L'amore - ma quasi disperato, ma pieno di tenerezza - che devi dimostrare al tuo filo avrà la stessa forza che il filo di ferro dimostra nel reggerti. Conosco gli oggetti, la loro malignità, la loro crudeltà, e la loro gratitudine. Il filo era morto - o se preferisci muto, cieco -, ora sei qui: vivrà e parlerà.
Tu lo amerai, e di un amore quasi carnale. Ogni mattina, prima di cominciare l'allenamento, allorché è teso e vibra, va' a dargli un bacio. Chiedigli di sorreggerti, e di concederti garretti eleganti e nervosi. Alla fine dell'esercizio, salutalo, ringrazialo.
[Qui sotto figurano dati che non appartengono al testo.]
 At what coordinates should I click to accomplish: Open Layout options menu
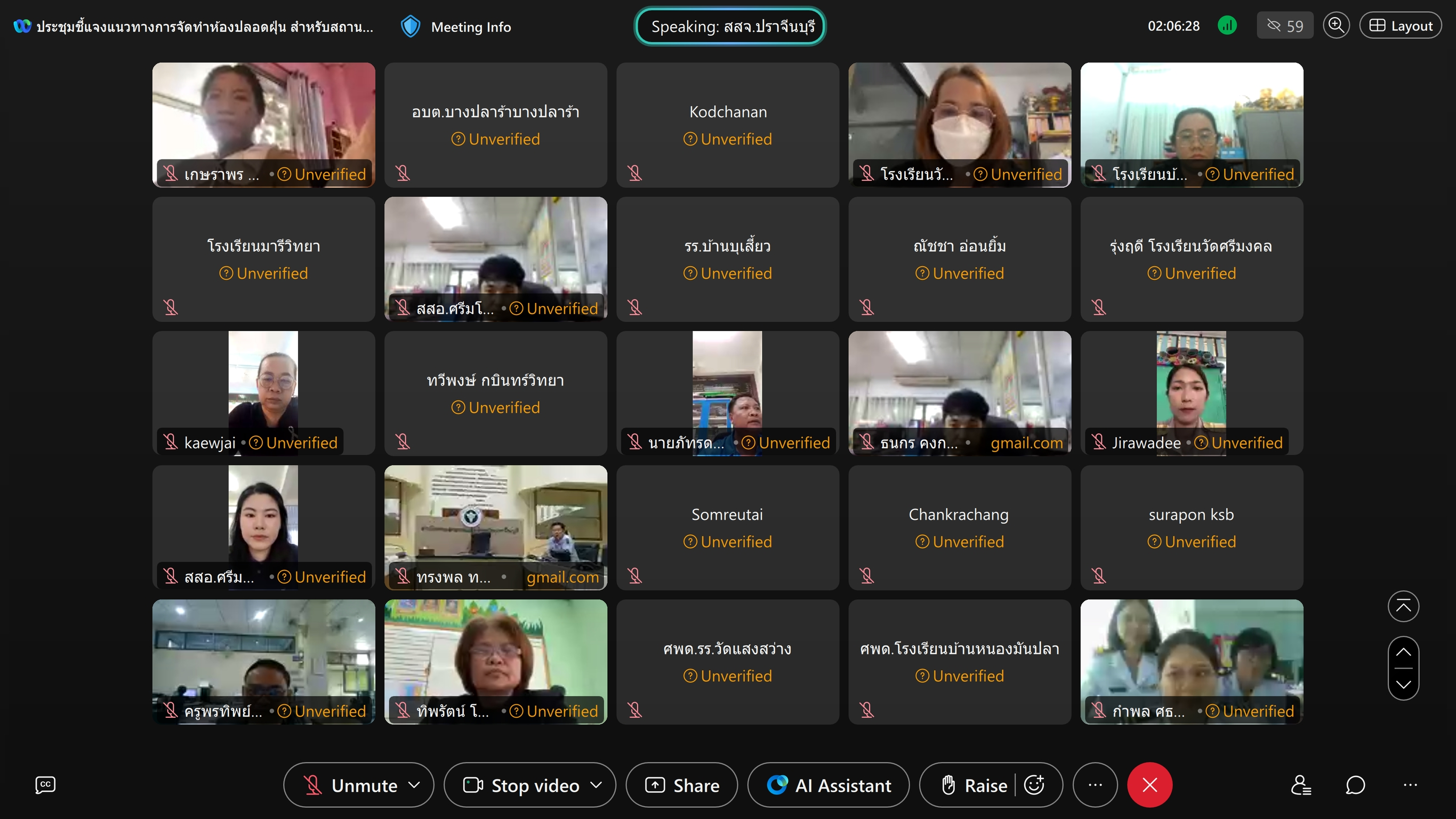tap(1401, 26)
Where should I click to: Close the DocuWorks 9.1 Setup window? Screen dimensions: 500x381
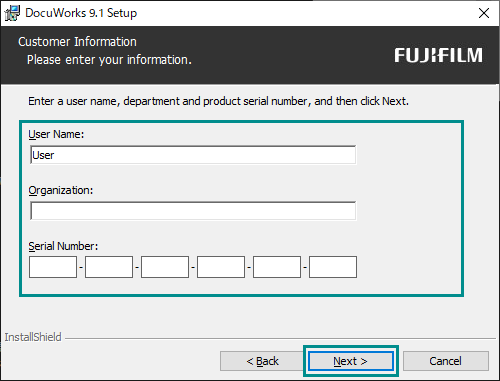pyautogui.click(x=484, y=13)
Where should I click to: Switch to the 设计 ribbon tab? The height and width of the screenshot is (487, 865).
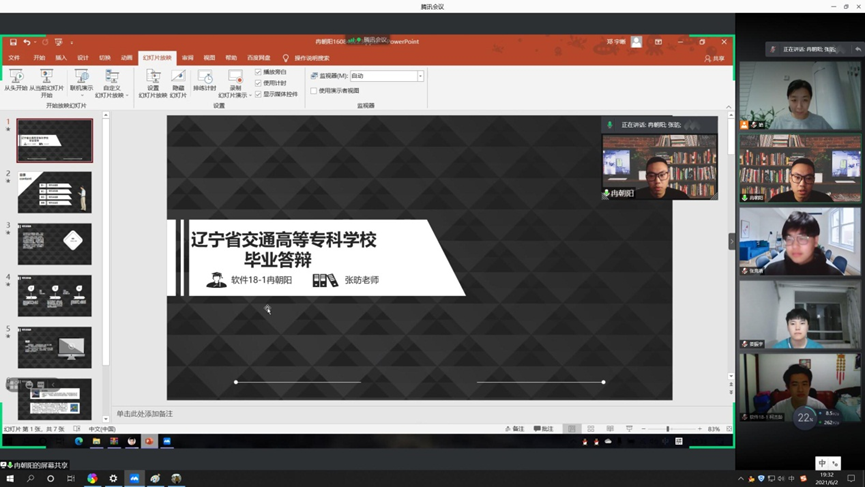[83, 58]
La notte, quando è ancora arrotolato nella sua scatola, va' a trovarlo, accarezzalo. E, delicatamente, posa la tua guancia sulla sua.
Alcuni domatori ricorrono alla violenza. Puoi cercare di domare il tuo filo. Sii guardingo. Come la pantera e - così dicono - il popolo, il filo di ferro ama il sangue. Ammansiscilo, invece.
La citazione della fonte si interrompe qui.